GIVEN EXERCISE = Copy the listing below word for word, starting at the line that contains "Given: Like the review by paperman" and ending at the last line of the listing. Leave the pictures out of your copy.

■ ■ ■ ■ ■

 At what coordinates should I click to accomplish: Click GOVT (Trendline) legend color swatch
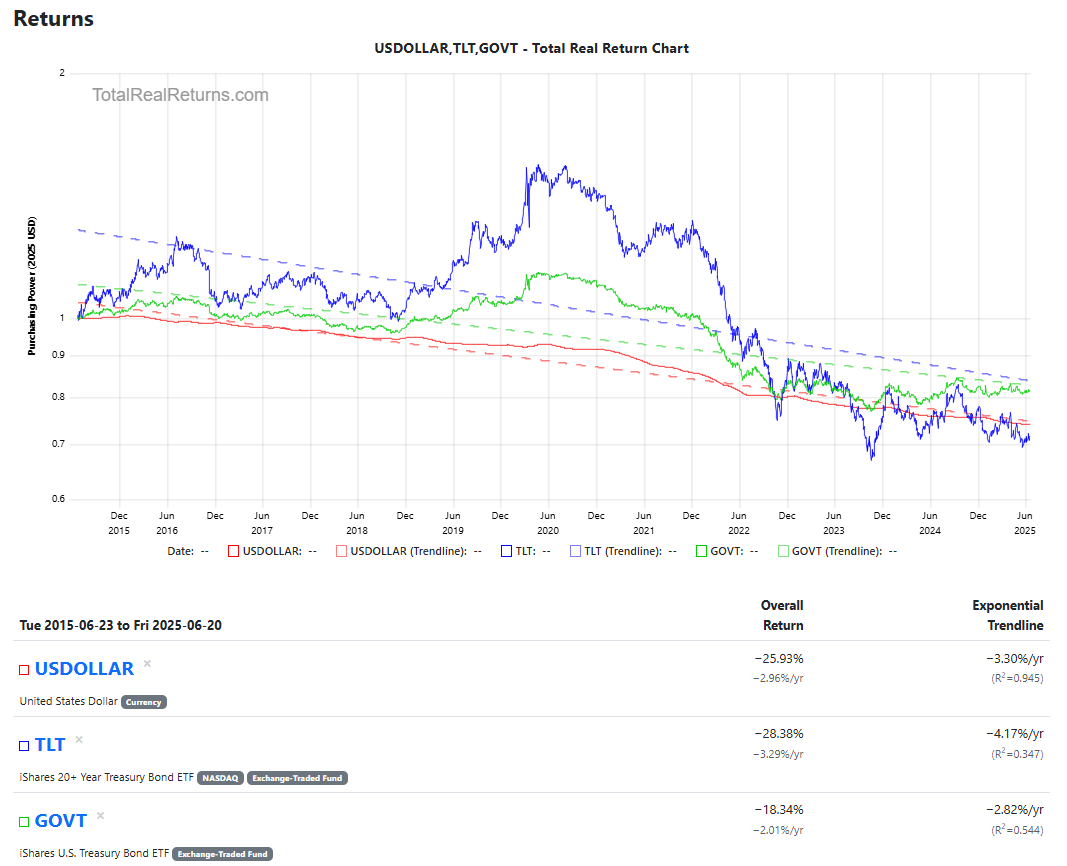point(783,551)
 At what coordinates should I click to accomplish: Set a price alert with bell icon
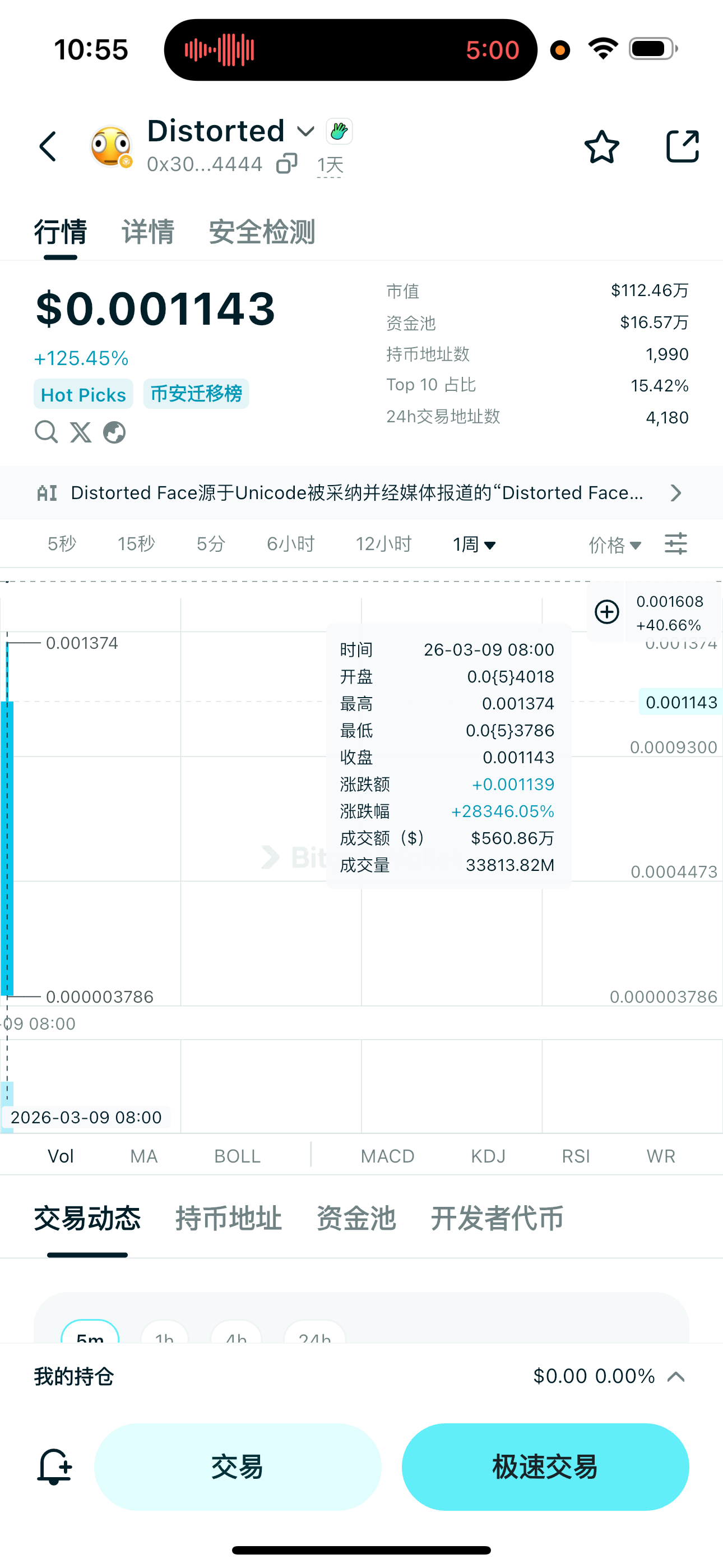pyautogui.click(x=55, y=1467)
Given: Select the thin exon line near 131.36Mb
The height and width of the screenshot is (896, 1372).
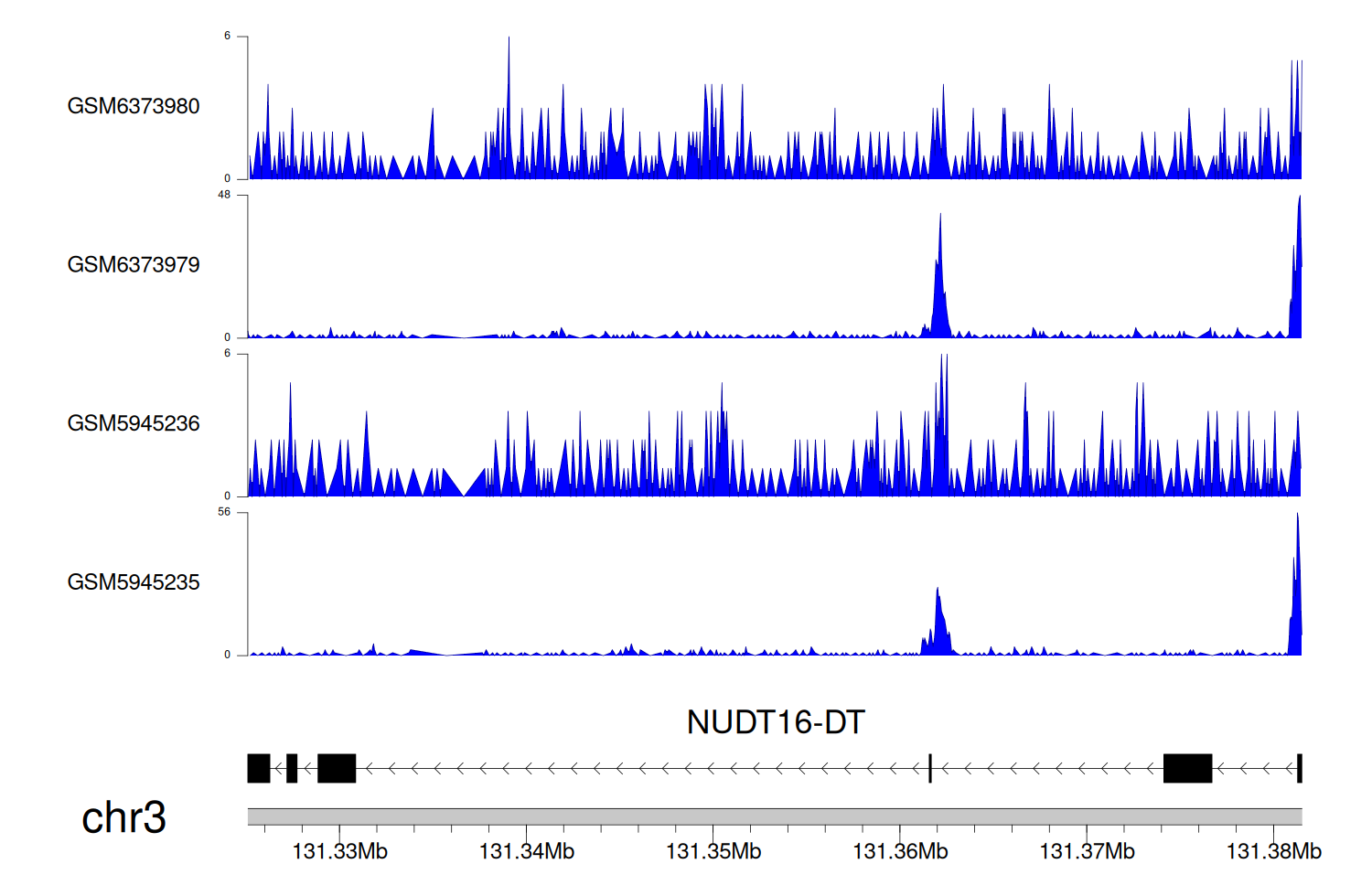Looking at the screenshot, I should [930, 768].
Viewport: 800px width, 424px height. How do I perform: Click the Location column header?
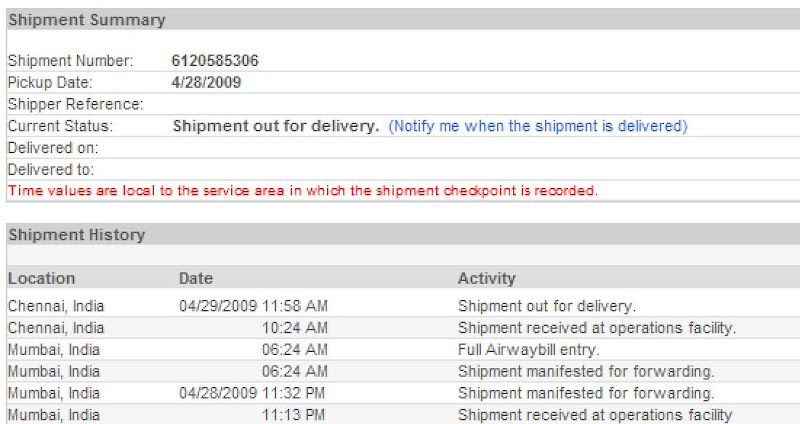[41, 279]
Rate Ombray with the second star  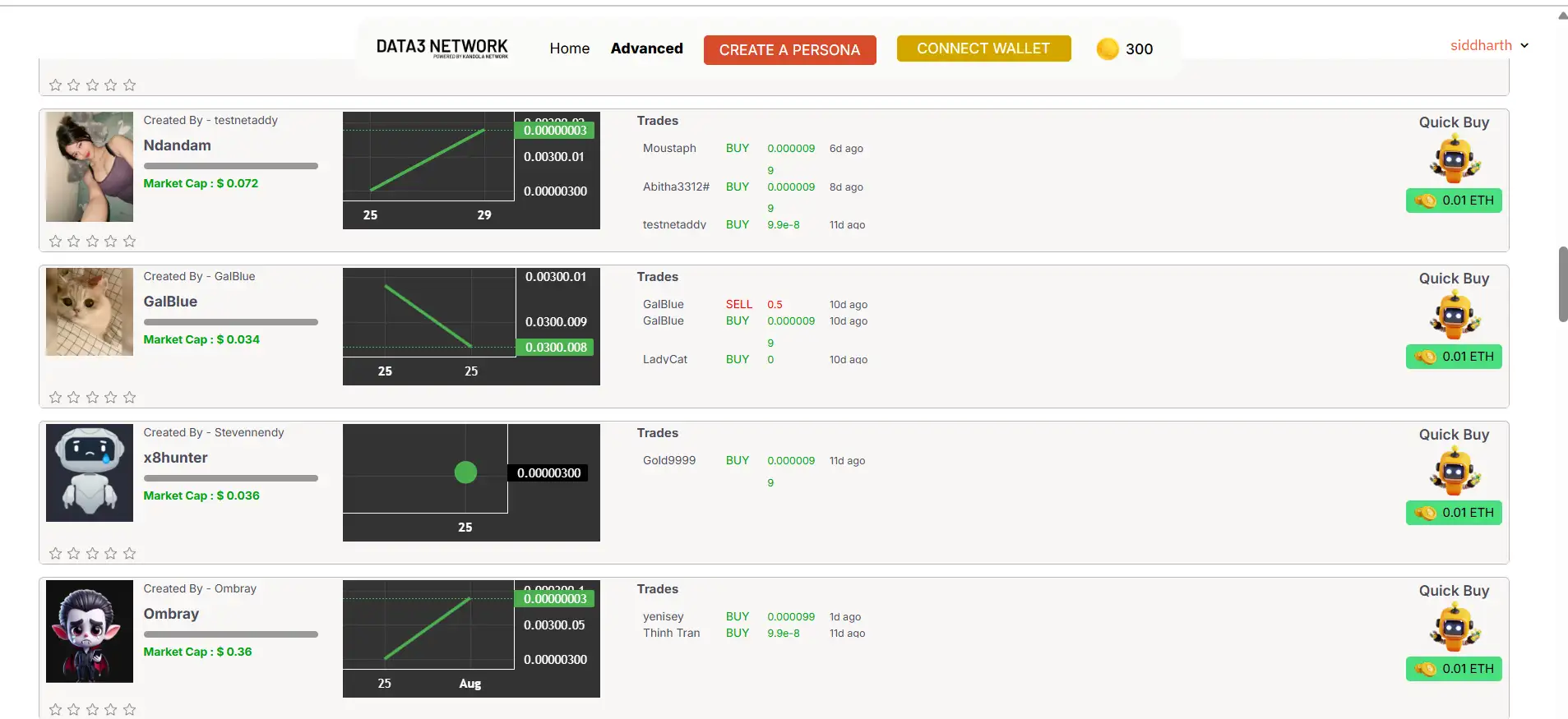coord(74,710)
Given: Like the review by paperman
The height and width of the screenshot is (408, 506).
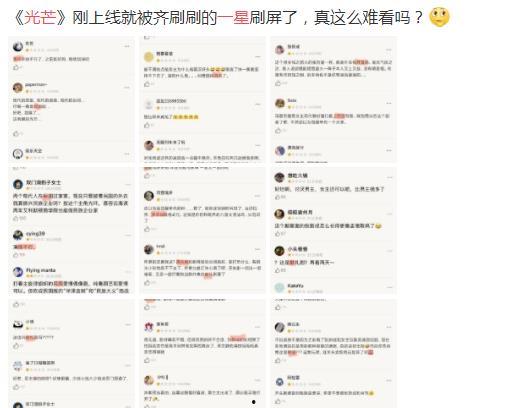Looking at the screenshot, I should pyautogui.click(x=16, y=134).
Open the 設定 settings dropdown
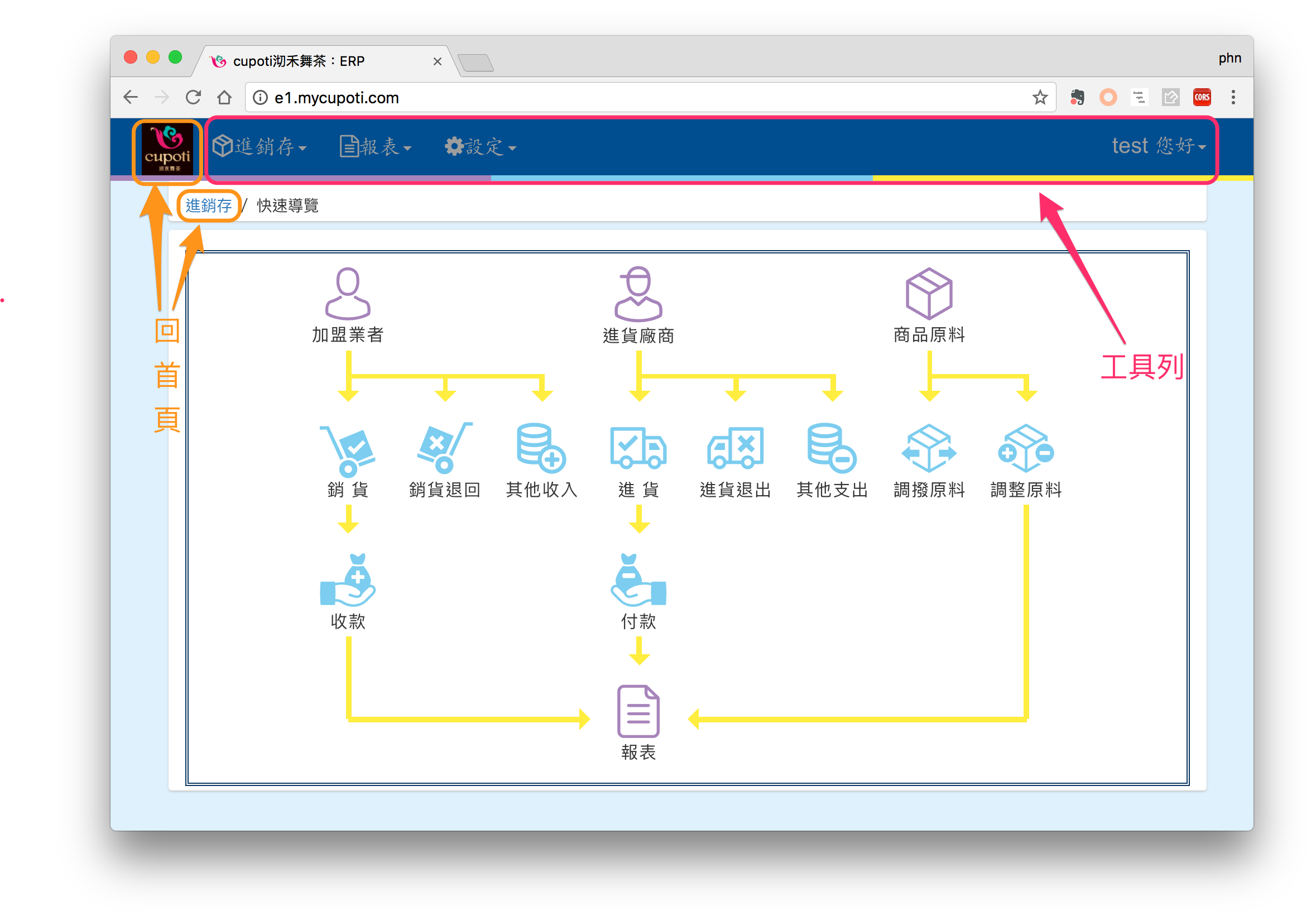The image size is (1316, 920). 481,147
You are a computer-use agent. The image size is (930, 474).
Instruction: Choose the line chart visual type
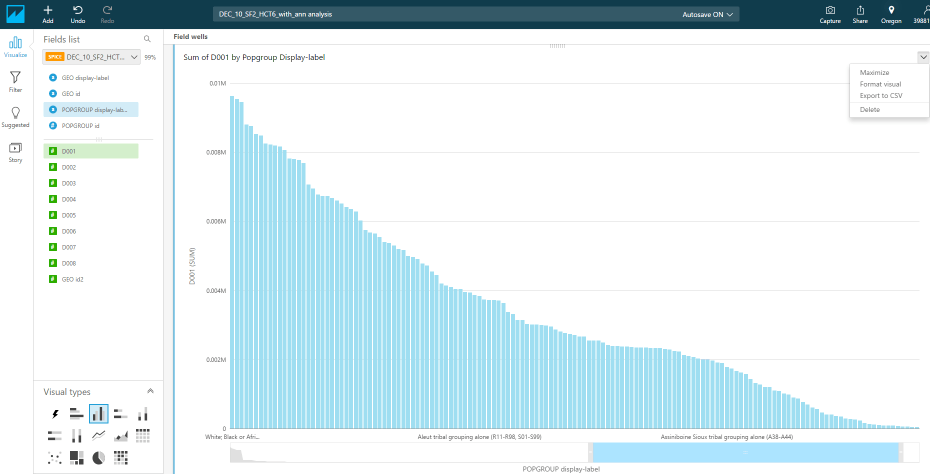pyautogui.click(x=99, y=435)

■ ■ ■ ■ ■

THE REPLY =
Given: Like the review by paperman
The height and width of the screenshot is (408, 506).
Looking at the screenshot, I should pyautogui.click(x=16, y=134).
Open the 設定 settings dropdown
The image size is (1316, 920). 481,147
You are a computer-use agent. The image size is (930, 474).
Instruction: Choose the line chart visual type
pyautogui.click(x=99, y=435)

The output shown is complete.